THE PROBLEM:
With no edits of any kind, print each record that follows.

Saved entries

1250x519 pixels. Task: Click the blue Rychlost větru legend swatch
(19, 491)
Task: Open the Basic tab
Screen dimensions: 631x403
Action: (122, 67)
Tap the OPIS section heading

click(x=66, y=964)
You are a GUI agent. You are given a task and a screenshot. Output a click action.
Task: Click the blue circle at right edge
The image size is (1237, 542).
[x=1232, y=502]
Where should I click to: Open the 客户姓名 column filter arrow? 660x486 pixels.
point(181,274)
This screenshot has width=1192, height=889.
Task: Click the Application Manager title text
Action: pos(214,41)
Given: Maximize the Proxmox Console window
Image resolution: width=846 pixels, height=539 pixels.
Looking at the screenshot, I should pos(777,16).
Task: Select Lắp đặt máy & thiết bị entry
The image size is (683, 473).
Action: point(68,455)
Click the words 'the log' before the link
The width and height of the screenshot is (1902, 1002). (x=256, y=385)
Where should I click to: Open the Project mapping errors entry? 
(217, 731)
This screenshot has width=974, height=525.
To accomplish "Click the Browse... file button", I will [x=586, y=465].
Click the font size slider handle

WORKED SOLUTION:
1250x519 pixels. Task: Click the blue Rychlost větru legend swatch
(19, 491)
Task: Open the Basic tab
Screen dimensions: 631x403
Action: (122, 67)
Tap the OPIS section heading

click(x=66, y=964)
You are a GUI agent. You are given a task and a screenshot. Output a click action.
Task: Click the blue circle at right edge
The image size is (1237, 542).
[x=1232, y=502]
Where should I click to: Open the 客户姓名 column filter arrow? 660x486 pixels.
point(181,274)
This screenshot has width=1192, height=889.
Task: Click the Application Manager title text
Action: pos(214,41)
Given: Maximize the Proxmox Console window
Image resolution: width=846 pixels, height=539 pixels.
Looking at the screenshot, I should pos(777,16).
Task: Select Lắp đặt máy & thiết bị entry
The image size is (683, 473).
Action: point(68,455)
Click the words 'the log' before the link
The width and height of the screenshot is (1902, 1002). (x=256, y=385)
Where should I click to: Open the Project mapping errors entry? 
(217, 731)
This screenshot has width=974, height=525.
To accomplish "Click the Browse... file button", I will [x=586, y=465].
Click the font size slider handle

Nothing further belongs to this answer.